Neither Citigroup nor Wall Street expected the bank's capital plan to be rejected. After all, Citi passed the first round of stress tests showing a strong minimum Tier 1 common equity ratio of 7.2% through the Fed's nine-quarter "severely adverse" economic scenario. That was the second-highest ratio among the "big six" U.S. banks, with only Wells Fargo (NYSE:WFC) showing a higher first-round minimum Tier 1 common equity ratio, at 8.2%.

The Way Ahead for Citigroup

Citigroup may or may not appeal the decision by revising their capital actions request. The dividend did not look to be the biggest issue; it was the buybacks. Citi could put a plan in place to better manage its capital planning practices, project its revenue and loss and improve its internal stress testing processes. But this is no guarantee that the Federal Reserve would reconsider.

1. We anticipate Citigroup will continue to make a profit each quarter in 2014. First quarter results should be released around April 15, 2014. We anticipate a quarterly profit between $0.85 and $1.00. With a $3.50 to $4.00 for the year.
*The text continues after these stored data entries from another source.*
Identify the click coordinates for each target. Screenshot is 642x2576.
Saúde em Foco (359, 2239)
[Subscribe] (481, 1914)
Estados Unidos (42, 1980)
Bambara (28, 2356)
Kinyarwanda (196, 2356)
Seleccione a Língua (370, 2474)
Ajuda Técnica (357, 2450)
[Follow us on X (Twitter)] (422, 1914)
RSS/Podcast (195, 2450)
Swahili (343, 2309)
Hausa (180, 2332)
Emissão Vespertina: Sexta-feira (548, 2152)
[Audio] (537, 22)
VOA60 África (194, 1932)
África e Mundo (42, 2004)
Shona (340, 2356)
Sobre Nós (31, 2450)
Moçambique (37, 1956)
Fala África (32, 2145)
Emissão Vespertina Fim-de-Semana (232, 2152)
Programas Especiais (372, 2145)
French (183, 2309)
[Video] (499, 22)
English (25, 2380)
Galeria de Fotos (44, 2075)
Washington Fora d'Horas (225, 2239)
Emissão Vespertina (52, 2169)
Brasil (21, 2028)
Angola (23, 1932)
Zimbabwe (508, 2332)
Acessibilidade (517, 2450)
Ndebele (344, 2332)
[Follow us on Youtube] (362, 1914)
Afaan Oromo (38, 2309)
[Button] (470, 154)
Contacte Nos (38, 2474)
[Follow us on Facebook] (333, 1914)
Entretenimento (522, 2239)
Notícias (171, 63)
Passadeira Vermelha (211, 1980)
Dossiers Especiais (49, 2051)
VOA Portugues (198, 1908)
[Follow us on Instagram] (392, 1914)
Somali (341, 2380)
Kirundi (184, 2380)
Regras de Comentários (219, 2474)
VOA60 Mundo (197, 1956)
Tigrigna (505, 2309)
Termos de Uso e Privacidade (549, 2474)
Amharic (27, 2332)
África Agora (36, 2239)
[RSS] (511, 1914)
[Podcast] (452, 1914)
2. Citi's book price is listed at $65.08 with the stock trading midday Wednesday at $48.00, which is 73% of book. This in itself is strong consideration to buy for the value of the stock. We would recommend an easy entry point up to $50.00 for the near term, as the stock price is expected to appreciate to near $58.00 by the end of the year. At $58, that would be a 20% appreciation in stock price.

3. As Citigroup continues to buy some of the 3 billion outstanding shares of common stock off the market in the buy backs, this will push (however slightly) the value of the stock upward. If you are a current investor, you could do nothing and enjoy a greater percentage of the profits. In reality, the stock price appreciation will be a greater factor than a nickel dividend per quarter. I hope Citi continues to buy more shares in 2014.

4. The Federal Reserve's current monetary policy of low interest rates has stabilized the housing market and allowed banks to provide a steady flow of business. Citigroup, and the other lending institutions are benefiting from this and will continue throughout 2014.

Our recommendation is to buy and hold Citigroup stock. The stock price appreciation through 2014 looks to have a strong opportunity of double digit growth. The quarterly profits and rising book value are additional positive factors leading into 2015. Now is a great time to grow through Citigroup.

Disclosure: I am long C. I wrote this article myself, and it expresses my own opinions. I am not receiving compensation for it (other than from Seeking Alpha). I have no business relationship with any company whose stock is mentioned in this article.